Copy the records below verbatim, from the line containing "is (1244, 834)." through the line containing "Looking at the image, I should click on (267, 480).", with both of those lines included.
-------------------------
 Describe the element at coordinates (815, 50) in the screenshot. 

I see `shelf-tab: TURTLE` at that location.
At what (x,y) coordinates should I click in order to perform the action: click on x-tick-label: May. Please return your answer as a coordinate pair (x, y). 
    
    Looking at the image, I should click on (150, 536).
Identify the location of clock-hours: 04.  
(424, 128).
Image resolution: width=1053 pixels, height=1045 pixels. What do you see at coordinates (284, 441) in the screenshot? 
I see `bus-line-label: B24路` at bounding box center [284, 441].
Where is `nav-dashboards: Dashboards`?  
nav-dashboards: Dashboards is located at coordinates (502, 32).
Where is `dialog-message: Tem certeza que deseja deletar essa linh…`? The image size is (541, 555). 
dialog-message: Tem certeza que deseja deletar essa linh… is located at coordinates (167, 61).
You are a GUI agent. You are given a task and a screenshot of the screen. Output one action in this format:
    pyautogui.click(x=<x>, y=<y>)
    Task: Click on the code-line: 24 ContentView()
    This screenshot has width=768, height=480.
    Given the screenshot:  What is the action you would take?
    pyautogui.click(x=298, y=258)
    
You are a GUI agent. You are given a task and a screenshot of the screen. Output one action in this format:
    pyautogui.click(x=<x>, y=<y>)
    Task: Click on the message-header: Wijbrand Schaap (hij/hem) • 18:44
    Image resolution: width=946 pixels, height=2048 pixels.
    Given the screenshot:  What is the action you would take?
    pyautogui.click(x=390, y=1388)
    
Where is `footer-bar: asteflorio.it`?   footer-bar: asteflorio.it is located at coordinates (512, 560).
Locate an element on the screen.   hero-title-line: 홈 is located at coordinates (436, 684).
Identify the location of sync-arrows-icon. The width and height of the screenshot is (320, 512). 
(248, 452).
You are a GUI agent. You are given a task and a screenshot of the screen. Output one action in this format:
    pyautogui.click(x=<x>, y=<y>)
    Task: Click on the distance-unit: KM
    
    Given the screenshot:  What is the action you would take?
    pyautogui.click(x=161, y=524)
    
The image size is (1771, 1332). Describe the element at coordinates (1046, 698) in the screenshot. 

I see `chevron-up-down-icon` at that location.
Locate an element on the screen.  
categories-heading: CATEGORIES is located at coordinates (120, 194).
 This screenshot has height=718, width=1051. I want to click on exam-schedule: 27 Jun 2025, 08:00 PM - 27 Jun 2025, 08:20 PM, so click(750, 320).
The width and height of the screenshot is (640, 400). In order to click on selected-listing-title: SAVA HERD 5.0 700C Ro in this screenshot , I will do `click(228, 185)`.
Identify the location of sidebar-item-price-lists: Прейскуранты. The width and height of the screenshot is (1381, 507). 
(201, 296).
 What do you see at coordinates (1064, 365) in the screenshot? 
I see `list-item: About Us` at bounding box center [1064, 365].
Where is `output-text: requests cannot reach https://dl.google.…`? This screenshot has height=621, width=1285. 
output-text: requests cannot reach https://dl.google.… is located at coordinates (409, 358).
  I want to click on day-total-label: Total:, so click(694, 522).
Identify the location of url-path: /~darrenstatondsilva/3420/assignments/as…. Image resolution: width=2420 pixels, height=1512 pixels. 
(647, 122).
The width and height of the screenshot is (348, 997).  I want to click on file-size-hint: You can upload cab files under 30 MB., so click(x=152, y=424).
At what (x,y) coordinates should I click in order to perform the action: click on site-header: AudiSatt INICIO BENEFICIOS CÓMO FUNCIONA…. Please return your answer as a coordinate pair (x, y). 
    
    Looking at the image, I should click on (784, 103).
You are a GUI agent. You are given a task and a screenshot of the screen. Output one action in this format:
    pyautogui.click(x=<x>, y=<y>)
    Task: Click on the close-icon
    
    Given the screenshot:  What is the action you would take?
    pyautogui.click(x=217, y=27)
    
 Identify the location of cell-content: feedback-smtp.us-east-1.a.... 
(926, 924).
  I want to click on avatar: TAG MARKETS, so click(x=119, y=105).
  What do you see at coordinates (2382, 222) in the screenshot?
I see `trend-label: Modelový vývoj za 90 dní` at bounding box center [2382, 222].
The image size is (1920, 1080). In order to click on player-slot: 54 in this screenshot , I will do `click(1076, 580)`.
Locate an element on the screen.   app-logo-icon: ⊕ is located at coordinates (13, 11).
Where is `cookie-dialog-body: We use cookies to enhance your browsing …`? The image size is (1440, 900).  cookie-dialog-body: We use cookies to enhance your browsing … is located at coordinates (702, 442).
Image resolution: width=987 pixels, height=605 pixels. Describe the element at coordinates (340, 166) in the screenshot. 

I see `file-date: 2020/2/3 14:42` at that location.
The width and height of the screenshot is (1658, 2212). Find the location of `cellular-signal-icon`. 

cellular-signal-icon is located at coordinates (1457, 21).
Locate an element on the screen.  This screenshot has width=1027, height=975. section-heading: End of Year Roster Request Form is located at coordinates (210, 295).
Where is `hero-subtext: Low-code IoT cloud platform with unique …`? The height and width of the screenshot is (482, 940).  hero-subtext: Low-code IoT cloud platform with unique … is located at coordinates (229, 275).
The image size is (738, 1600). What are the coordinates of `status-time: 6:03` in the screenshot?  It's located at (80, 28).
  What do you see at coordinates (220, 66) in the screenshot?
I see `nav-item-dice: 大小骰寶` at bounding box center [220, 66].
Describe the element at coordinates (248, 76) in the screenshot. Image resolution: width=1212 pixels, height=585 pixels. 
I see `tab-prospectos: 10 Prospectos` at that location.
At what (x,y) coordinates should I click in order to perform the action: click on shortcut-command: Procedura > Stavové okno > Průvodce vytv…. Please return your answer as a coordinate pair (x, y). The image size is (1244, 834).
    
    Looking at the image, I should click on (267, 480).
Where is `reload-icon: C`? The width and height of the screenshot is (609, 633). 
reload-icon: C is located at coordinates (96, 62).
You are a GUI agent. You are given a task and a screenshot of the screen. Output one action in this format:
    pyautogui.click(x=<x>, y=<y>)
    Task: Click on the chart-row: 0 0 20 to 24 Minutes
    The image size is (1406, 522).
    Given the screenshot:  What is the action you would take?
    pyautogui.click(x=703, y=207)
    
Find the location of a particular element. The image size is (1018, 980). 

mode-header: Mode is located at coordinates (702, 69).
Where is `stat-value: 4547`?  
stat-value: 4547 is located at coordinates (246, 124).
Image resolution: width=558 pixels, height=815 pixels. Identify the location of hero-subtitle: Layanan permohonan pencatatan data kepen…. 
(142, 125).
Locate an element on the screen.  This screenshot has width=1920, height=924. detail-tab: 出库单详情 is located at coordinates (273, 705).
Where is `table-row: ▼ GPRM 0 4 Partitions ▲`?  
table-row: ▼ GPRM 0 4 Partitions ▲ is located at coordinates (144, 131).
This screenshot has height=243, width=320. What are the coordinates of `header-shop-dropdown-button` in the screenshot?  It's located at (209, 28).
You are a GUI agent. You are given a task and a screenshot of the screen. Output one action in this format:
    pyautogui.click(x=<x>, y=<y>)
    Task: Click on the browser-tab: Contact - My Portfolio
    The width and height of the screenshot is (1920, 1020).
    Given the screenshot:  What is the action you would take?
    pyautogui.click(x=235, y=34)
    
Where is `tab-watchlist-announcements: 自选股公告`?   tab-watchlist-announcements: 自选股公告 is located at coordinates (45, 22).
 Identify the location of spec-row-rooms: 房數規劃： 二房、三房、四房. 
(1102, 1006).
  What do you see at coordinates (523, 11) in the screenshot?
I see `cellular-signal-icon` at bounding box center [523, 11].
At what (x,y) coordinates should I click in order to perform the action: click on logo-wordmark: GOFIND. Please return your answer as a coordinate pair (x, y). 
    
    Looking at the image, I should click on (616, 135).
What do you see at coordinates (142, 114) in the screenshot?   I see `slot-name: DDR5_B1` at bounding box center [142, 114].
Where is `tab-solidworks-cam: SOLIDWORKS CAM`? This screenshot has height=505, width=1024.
-------------------------
Task output
At what (x,y) coordinates should I click in order to perform the action: click on shortcut-command: Procedura > Stavové okno > Průvodce vytv…. Please return your answer as a coordinate pair (x, y). The image size is (1244, 834).
    
    Looking at the image, I should click on (267, 480).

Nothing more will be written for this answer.